Prior to 1929, Gammalsvenska remained the first language for the Ukrainian Swedes; however, the last generation of Swedish-first speakers were born just after World War II Sovietization policies. Marriage into non-Swedish families and social pressures diminished the teaching of Gammalsvenska by parents to their children. Since the 1950s a Russian-Ukrainian surzhyk has been the dominant language in the village, although some Standard Swedish is taught in schools where it is seen as economically advantageous for jobs in local tourism and other employment opportunities. Use of Gammalsvenska is restricted mostly to older ethnic Swedes born in the 1920s or 1930s. As of 2014 only about 10 fluent Gammalsvenska speakers, all elderly women, were known in Ukraine. In 2024 Sofia Hoas, chairwoman of Föreningen Svenskbyborna (Association of Gammalsvenskby settlers), stated that about 30 people in the village still speak Swedish with varied proficiency. According to Yle reporter Anders Mård, all of them are elderly women.
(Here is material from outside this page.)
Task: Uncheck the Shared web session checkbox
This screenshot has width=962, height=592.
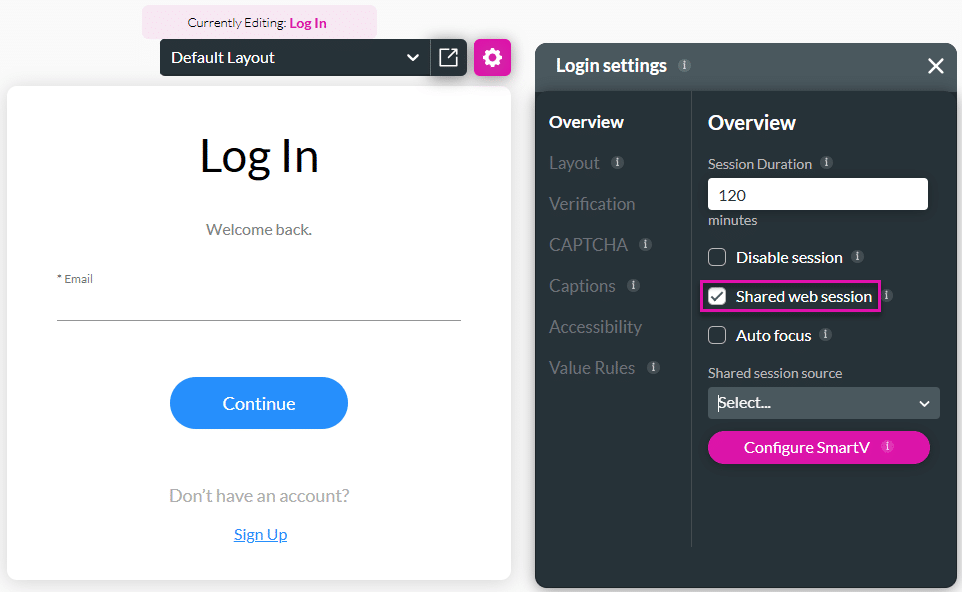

In Meadows, Manitoba, where most of the immigrants from Gammalsvenskby to Canada eventually settled, Gammalsvenska was retained into the early 1900s. However, as of 2004, only a handful of elderly speakers remain.

== Phonology ==
The first detailed description of Gammalsvenskby dialect's phonology is found in Anton Karlgren's Gammalsvenskby. Uttal och ordböjning i Gammalsvenskbymålet ("Pronunciation and morphology of the Gammalsvenskby dialect"), written in 1906 and published in 1953. The article's description of the dialect is mainly based on the usage of four native speakers: Andreas Andersson Utas (born in 1883), Kristoff Hoas (born in 1877), Simon Hoas (born in the 1860s) and Mats Petersson Annas (born in the 1840s).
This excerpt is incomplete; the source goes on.